- It's time for another epigraph. This one comes to us from Christabel LaMotte herself, who finally gets to make her mark on the text. Here, we get a brief retelling of the Rapunzel story, just in time to foreshadow the entrance of Maud Bailey—a feminist scholar with long, not-so-flowing hair whose office is at the top of a tall tower.
- Roland's train rolls in to Lincoln, where he plans to meet Maud Bailey and ask her some questions about Christabel LaMotte.
- Roland has spent most of the train ride catching up the existing LaMotte scholarship. To get us caught up, too, the novel shows us excerpts from the books that Roland was reading.
- When Roland gets off the train, Maud Bailey is waiting at the station to meet him. She drives him to the university and shows him up to her office.
- Once they're settled, Roland explains his inkling that Christabel LaMotte and Randolph Henry Ash might have corresponded.
- After talking with Roland for a little while, Maud brings him to the Women's Resource Centre, where the journals of Blanche Glover—Christabel LaMotte's housemate and supposed lover—are kept.
- As he skims through Blanche Glover's journals, Roland comes across tantalizing tidbits that intrigue him. He finds complaints about Christabel spending too much time writing correspondence, increasingly resentful complaints about "[l]etters, letters, letters" arriving for Christabel (4.69), and even descriptions of an unknown "prowler" stalking around their home.

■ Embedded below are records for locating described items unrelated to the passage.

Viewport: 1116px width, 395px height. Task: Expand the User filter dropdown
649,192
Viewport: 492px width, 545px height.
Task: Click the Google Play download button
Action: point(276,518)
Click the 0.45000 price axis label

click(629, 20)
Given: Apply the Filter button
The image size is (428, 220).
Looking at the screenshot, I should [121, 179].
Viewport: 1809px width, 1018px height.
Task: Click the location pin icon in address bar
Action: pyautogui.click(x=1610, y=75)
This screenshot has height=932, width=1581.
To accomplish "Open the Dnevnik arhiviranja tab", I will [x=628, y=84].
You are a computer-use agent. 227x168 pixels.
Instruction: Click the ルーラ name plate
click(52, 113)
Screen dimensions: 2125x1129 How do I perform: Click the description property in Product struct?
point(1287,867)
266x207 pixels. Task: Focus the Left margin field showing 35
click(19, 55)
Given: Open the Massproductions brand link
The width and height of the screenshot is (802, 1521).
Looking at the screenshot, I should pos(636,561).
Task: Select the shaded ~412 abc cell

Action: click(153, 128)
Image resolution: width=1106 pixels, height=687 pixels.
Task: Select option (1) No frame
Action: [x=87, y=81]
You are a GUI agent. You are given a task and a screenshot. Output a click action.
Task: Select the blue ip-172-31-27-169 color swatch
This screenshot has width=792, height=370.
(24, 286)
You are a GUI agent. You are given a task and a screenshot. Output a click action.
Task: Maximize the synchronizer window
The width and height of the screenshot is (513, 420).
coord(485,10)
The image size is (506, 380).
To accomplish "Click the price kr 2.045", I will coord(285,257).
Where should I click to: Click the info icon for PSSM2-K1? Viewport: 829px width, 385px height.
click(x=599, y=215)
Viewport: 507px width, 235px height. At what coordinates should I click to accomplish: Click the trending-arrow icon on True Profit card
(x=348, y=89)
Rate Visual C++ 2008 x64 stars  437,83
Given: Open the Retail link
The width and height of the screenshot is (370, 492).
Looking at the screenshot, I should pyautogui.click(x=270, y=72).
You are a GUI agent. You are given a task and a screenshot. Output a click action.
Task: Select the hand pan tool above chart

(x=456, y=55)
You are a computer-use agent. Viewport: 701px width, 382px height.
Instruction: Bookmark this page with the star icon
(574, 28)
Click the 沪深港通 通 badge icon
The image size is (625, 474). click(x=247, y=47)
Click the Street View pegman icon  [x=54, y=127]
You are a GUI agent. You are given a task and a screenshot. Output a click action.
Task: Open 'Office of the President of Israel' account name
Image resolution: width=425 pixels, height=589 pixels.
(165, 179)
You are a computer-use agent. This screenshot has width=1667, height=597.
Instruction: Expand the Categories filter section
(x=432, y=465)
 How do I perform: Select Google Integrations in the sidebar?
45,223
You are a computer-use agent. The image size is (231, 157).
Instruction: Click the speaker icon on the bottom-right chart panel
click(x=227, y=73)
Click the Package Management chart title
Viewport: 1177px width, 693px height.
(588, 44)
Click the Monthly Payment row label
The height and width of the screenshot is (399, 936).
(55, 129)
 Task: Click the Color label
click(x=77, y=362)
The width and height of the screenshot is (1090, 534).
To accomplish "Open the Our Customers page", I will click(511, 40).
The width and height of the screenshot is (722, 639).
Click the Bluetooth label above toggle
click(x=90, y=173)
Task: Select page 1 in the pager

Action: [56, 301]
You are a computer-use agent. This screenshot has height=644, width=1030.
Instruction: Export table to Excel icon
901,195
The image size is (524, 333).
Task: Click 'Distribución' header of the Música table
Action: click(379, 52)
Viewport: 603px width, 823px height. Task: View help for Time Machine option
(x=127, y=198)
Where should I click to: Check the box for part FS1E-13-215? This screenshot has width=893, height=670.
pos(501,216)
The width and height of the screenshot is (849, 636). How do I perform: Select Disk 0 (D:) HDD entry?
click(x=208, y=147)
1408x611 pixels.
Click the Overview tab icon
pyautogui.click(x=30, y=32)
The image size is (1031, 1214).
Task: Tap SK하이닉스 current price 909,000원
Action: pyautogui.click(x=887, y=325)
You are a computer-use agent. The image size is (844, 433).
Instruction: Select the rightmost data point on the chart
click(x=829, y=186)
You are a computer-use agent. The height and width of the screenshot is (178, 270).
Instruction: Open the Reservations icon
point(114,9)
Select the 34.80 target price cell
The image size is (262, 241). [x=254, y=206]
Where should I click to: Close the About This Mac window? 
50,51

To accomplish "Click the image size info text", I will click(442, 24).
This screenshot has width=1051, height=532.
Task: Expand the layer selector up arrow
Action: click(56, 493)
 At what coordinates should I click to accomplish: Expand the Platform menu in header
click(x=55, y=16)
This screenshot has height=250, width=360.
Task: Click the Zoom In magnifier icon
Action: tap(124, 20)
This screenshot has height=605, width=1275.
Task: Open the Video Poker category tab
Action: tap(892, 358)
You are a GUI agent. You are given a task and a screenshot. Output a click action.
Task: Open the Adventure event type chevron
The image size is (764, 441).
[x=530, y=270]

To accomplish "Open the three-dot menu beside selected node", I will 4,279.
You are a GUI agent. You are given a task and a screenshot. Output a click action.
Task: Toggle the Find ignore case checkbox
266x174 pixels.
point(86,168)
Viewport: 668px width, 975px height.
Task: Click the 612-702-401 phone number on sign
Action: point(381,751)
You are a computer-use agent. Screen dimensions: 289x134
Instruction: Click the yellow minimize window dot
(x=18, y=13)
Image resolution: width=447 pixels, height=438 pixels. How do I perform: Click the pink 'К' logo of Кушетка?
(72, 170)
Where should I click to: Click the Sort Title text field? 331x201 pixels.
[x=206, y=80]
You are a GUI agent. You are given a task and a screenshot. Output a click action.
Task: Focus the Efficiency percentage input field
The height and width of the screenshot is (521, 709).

- After skimming the journals, Roland feels sure that Christabel LaMotte must have been Randolph Henry Ash's mystery woman. The problem is, he still has no hard proof.
- When the library closes for the day, Maud and Roland sit down together for a cup of coffee. As they talk, Roland decides shows Maud the photocopies of the letters that he stole from the London Library.
- After Maud reads the letters, Roland comes clean about having stolen the originals.
- Maud accuses him of looking for an "academic scoop" (4.105), but Roland denies it: he insists that his interest in the mystery is personal, not for profit.
- Instinctively, Maud believes Roland, though she isn't quite sure why.
- Roland needs another day's work to finish his research, and because he can't afford to book a hotel room, Maud invites him to spend the night on her couch. He accepts.
- At her apartment, Maud gives Roland a copy of Christabel LaMotte's Tales for Innocents to read while she makes supper. As Roland turns the pages, we readers catch brief glimpses of the stories bound inside.
- As he reads, Roland also studies the illustrations that accompany the stories—captivating prints of woodcuts that were carved by Blanche Glover.
- When Maud returns with supper, she and Roland chat about the Tales. They're drawn to one in particular—a story about a woman who wants a child so badly that she declares "she would give anything for a child, of any kind, even a hedgehog" (4.123). Lo and behold, the woman soon gives birth to a little boy who's both human and hedgehog, and covered all over with prickles and spines.
- Roland and Maud chat about literature and literary scholarship for a little while, then Maud makes up a bed for Roland on the couch.
- Afterward, Roland shows Maud the original letters that he stole from the London Library.
- Maud finds the letters just as captivating as Roland does, and the sight of them inspires her to extend another invitation to Roland. She asks him if he wants to take a little road trip the next morning, to look at the manor house where Christabel LaMotte spent the last 20+ years of her life.
- As Roland settles into his couch-bed for the evening, Maud takes a shower and gets ready for bed. She reflects on her affair with Fergus Wolff, her beauty, her feminism, and her flowing golden hair.
- Roland, who's lying snug as a bug on Maud's couch, picks up Tales for Innocents again and begins to read, we readers see the very same story he does. From this point on, the chapter transcribes the text of "The Glass Coffin": a fairy tale in which an adventurous tailor has an adventure, rescues a fair damsel and her kingdom, defeats an evil wizard, and is rewarded with a lifetime of wedded bliss and happy industry.